* _Instructions to follow_
Leave out every picture, and restate word for word only the lines from the one containing "Open the Export dropdown" through the end of the material.

Task material section start

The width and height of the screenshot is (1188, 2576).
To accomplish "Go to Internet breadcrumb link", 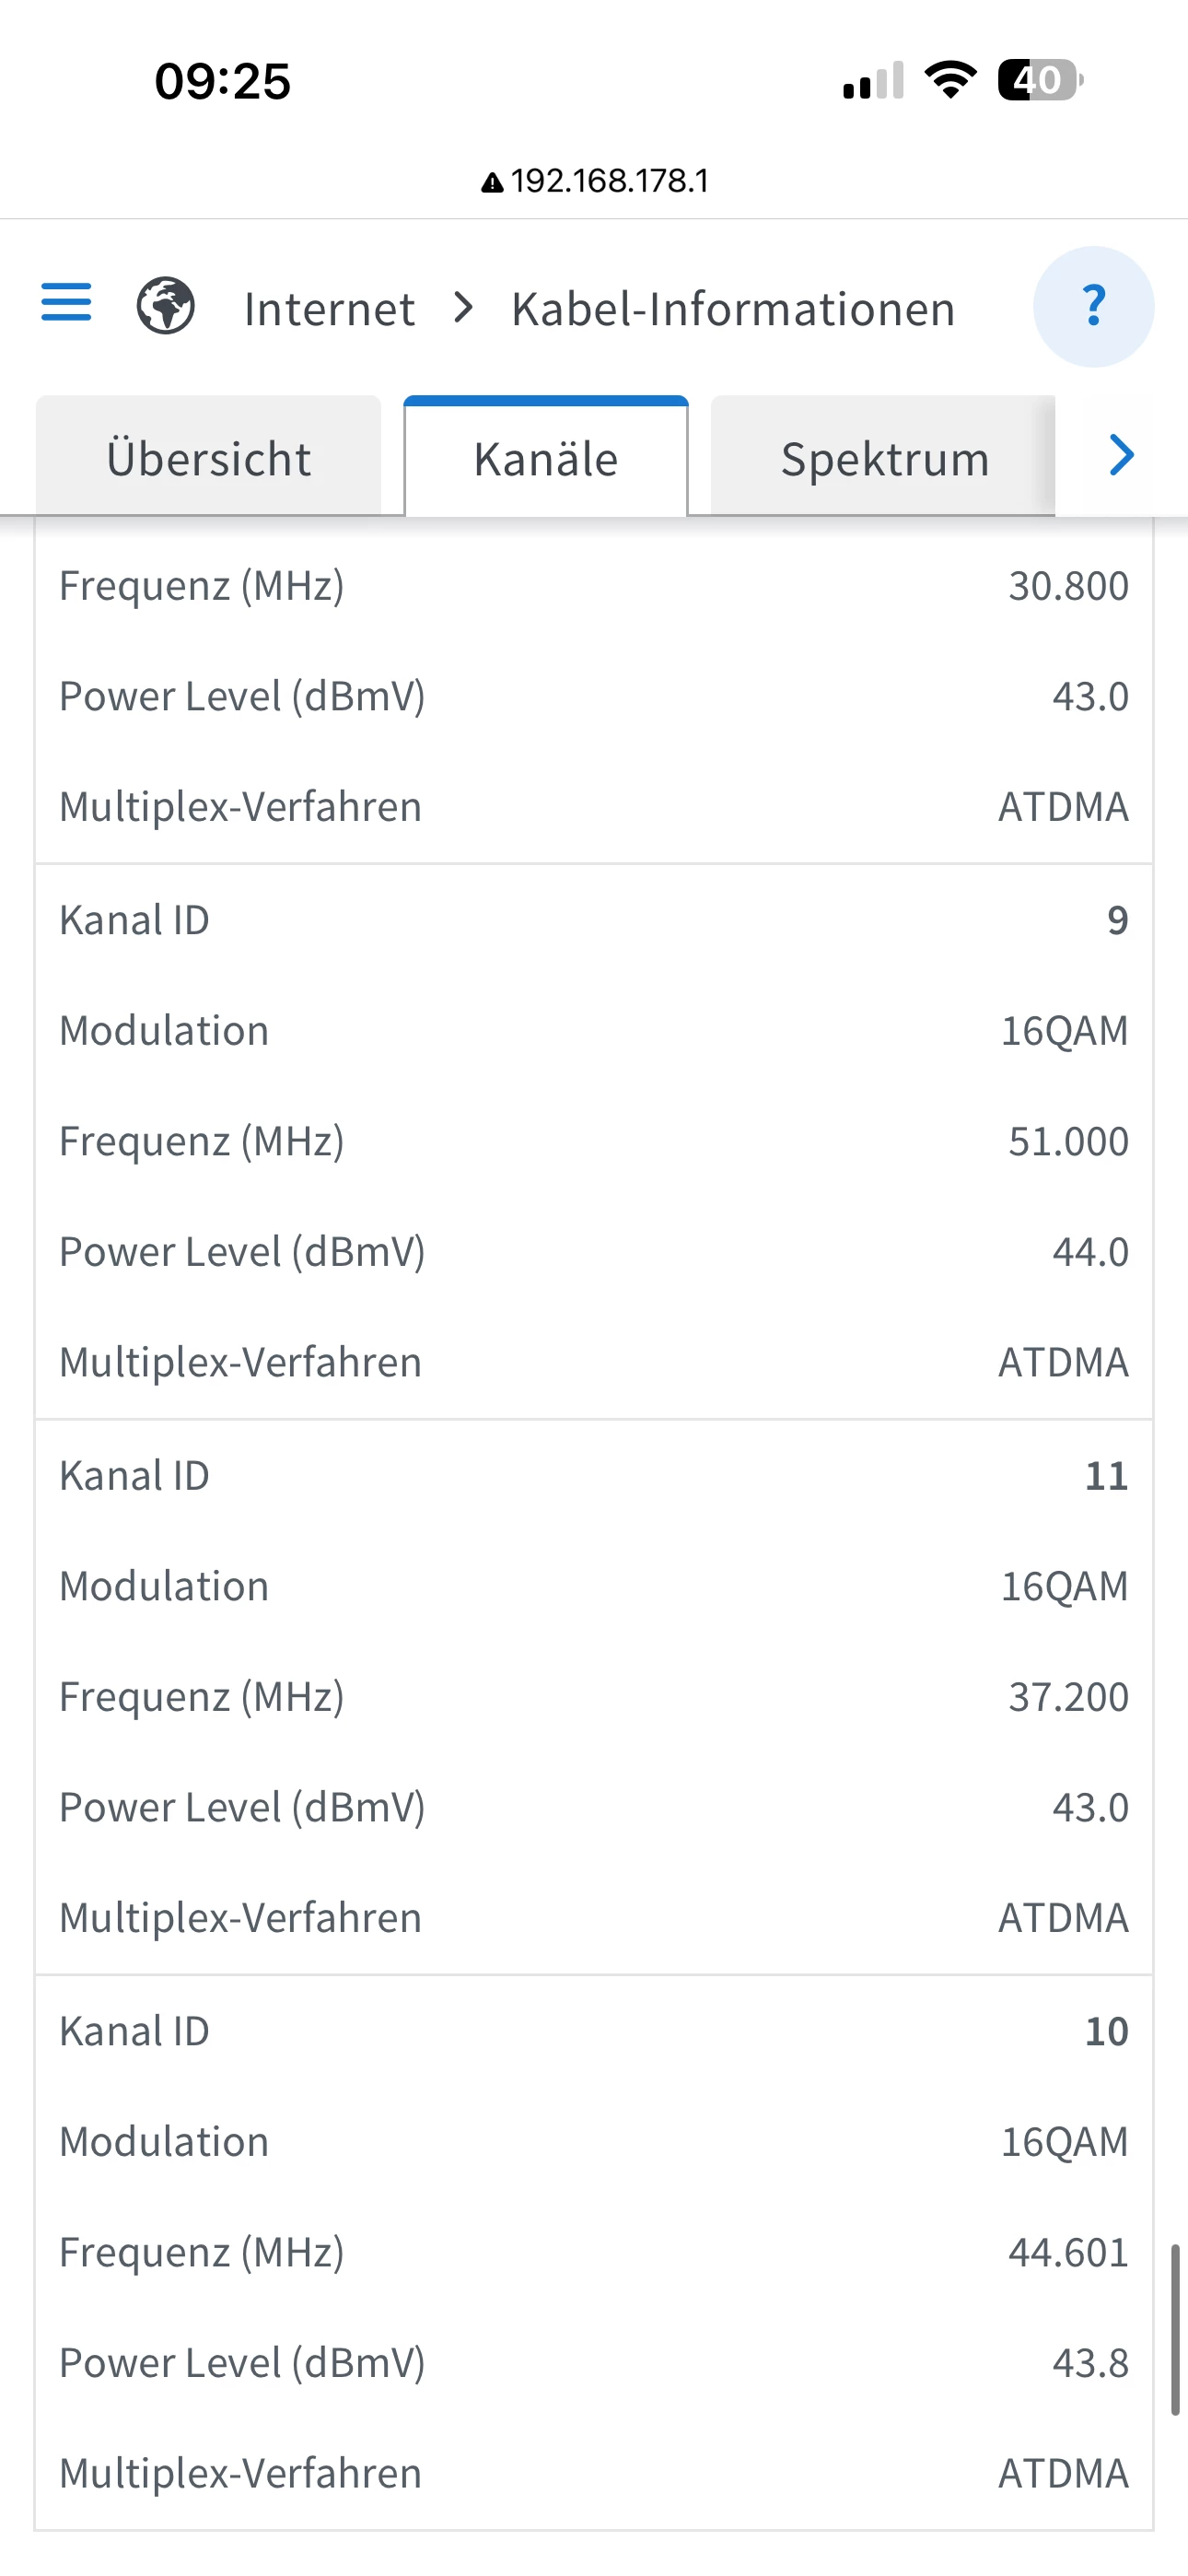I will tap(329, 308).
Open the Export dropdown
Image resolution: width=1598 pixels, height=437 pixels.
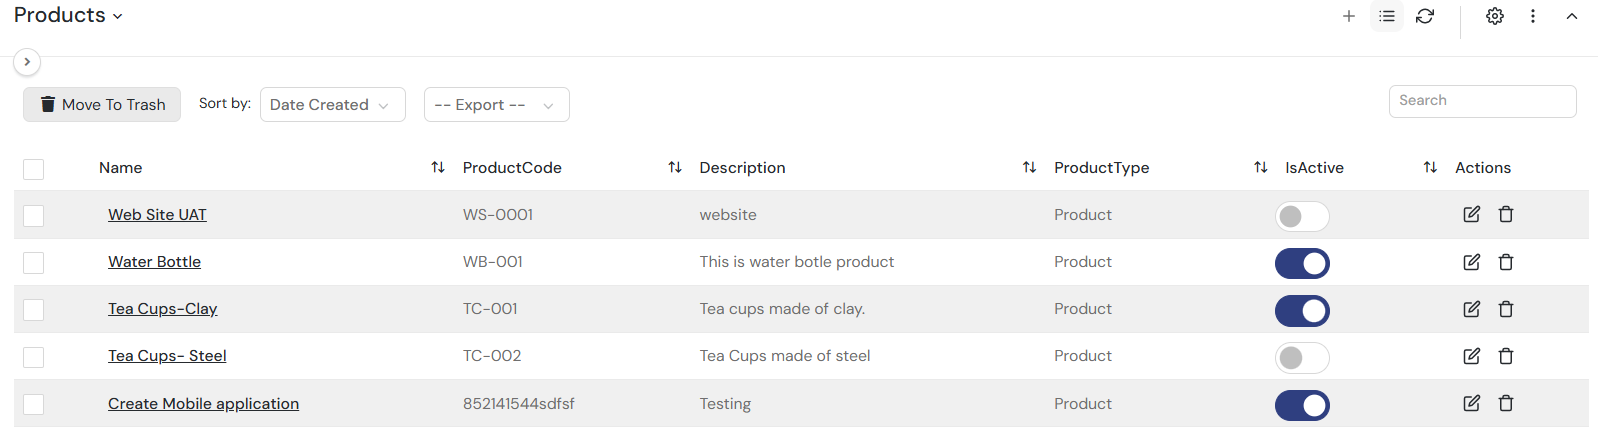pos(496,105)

Task material section end

* _Solution below_
Open the Export dropdown
Image resolution: width=1598 pixels, height=437 pixels.
pos(496,105)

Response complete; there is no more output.